ValueError: optimizing a parameter that doesn't require gradients

cltdevelop commented 6 years ago

Hello, Thank you for sharing your code! When I run the RefineNet model as follows:

import os os.environ["CUDA_VISIBLE_DEVICES"] = '0'

net = RefineNet4Cascade((3, 224), num_classes=24)
optimizer = optim.Adam(net.parameters(), lr=1e-4, weight_decay=1e-5)  # lr=1e-4

x_var = Variable(torch.randn(1, 3, 224, 224))
y = net(x_var)
print y.size()
print y

I have encountered a bug like this: Traceback (most recent call last): File "/home/yzl/cltdevelop/tian_landmark/V2/round2_landmark_v3/models/refinenet_4cascade.py", line 186, in optimizer = optim.Adam(net.parameters(), lr=1e-4, weight_decay=1e-5) # lr=1e-4 File "/home/yzl/anaconda2/lib/python2.7/site-packages/torch/optim/adam.py", line 28, in init super(Adam, self).init(params, defaults) File "/home/yzl/anaconda2/lib/python2.7/site-packages/torch/optim/optimizer.py", line 61, in init raise ValueError("optimizing a parameter that doesn't " ValueError: optimizing a parameter that doesn't require gradients

can you give me some advice? Thank you!

thomasjpfan commented 6 years ago

That error happens because the resnet backbone has frozen parameters, i.e. they don't change during training. I just updated this package to use pytorch 0.4 and made the parameters method return just the parameters that require gradients. This code snippet should work now:

net = RefineNet4Cascade((3, 224), num_classes=10)
opt = optim.Adam(net.parameters())

x = torch.randn(1, 3, 224, 224)
y = net(x)
...

In pytorch 0.4, the Variableobject is not needed anymore.

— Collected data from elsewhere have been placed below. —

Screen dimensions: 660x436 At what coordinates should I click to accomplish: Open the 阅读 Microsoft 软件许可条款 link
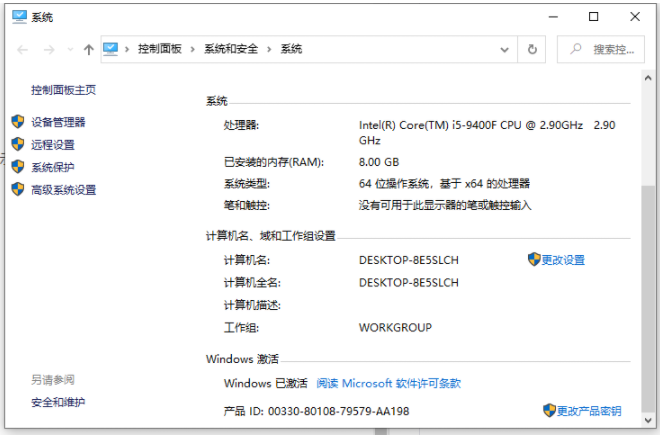coord(388,383)
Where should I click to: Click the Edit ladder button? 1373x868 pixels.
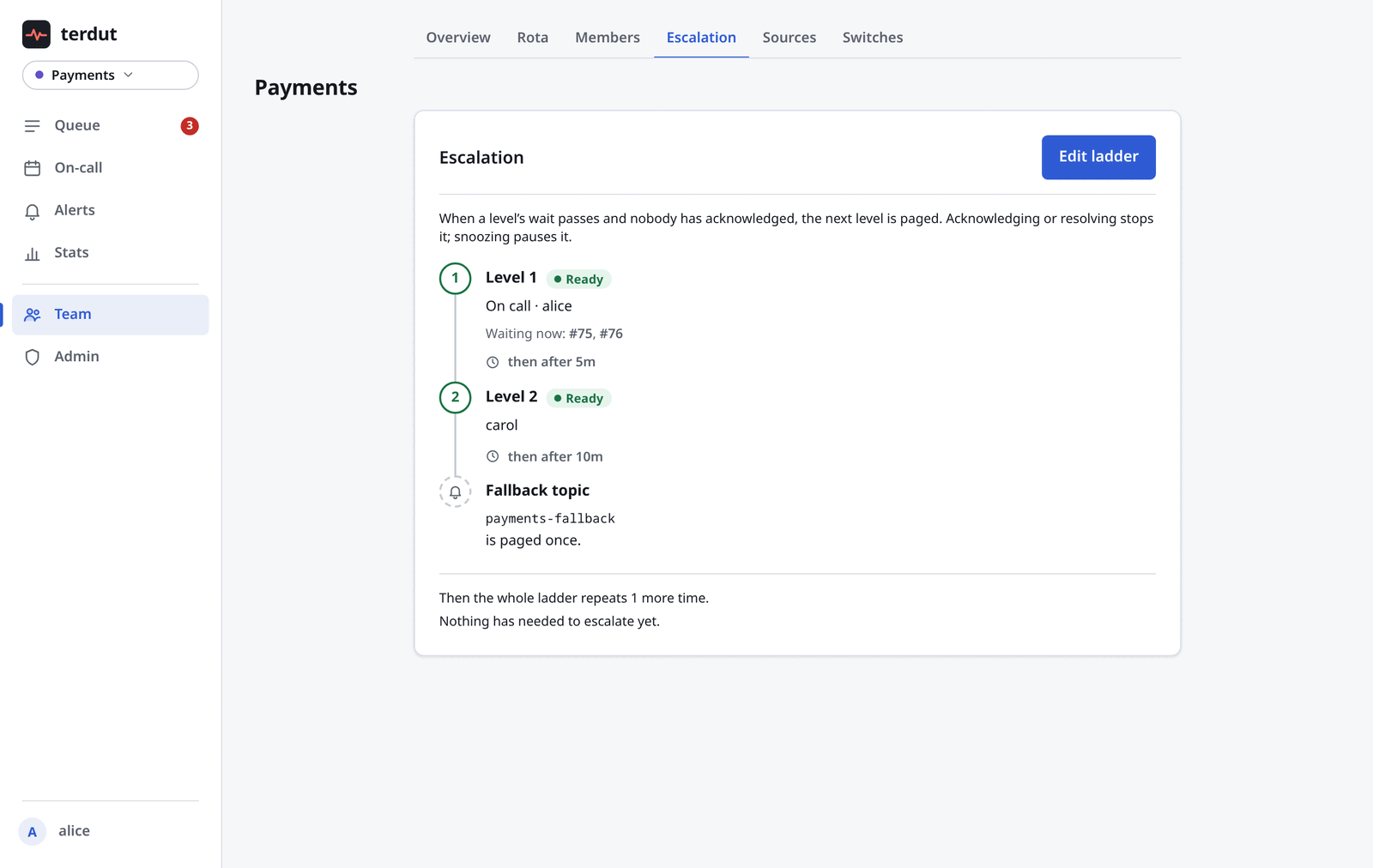pyautogui.click(x=1098, y=157)
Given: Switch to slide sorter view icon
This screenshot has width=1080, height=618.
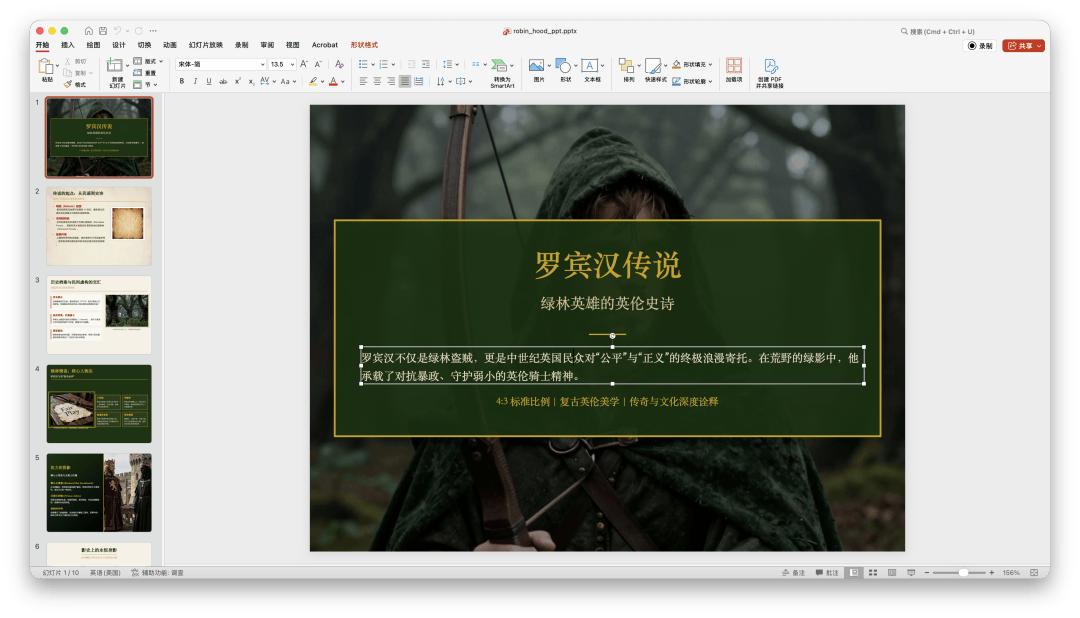Looking at the screenshot, I should (x=871, y=572).
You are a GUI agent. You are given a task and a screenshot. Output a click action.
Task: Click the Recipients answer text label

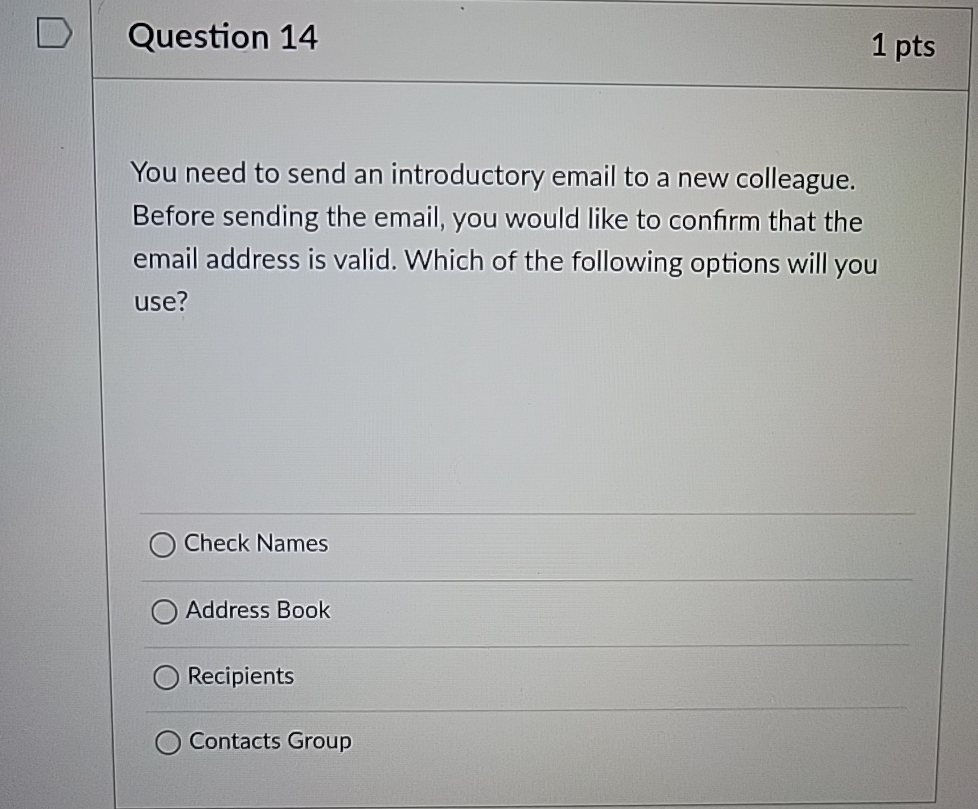point(240,676)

pravn commented 6 years ago

I wonder if we could free params before using them to get around.

for p in module.parameters():
    p.requires_grad = True

thomasjpfan commented 6 years ago

In the __init__ method of RefineNet4Cascade, the Resnet layer is always frozen. As a fix, I override named_parameters which enables passing net.parameters() directly to an optimizer.

If you want to unfreeze the Resnet layer, then the following is needed:

for p in module.parameters():
    p.requires_grad = True

Another method was not to freeze the Resnet layer at all and allow the user to freeze the Resnet layers themselves.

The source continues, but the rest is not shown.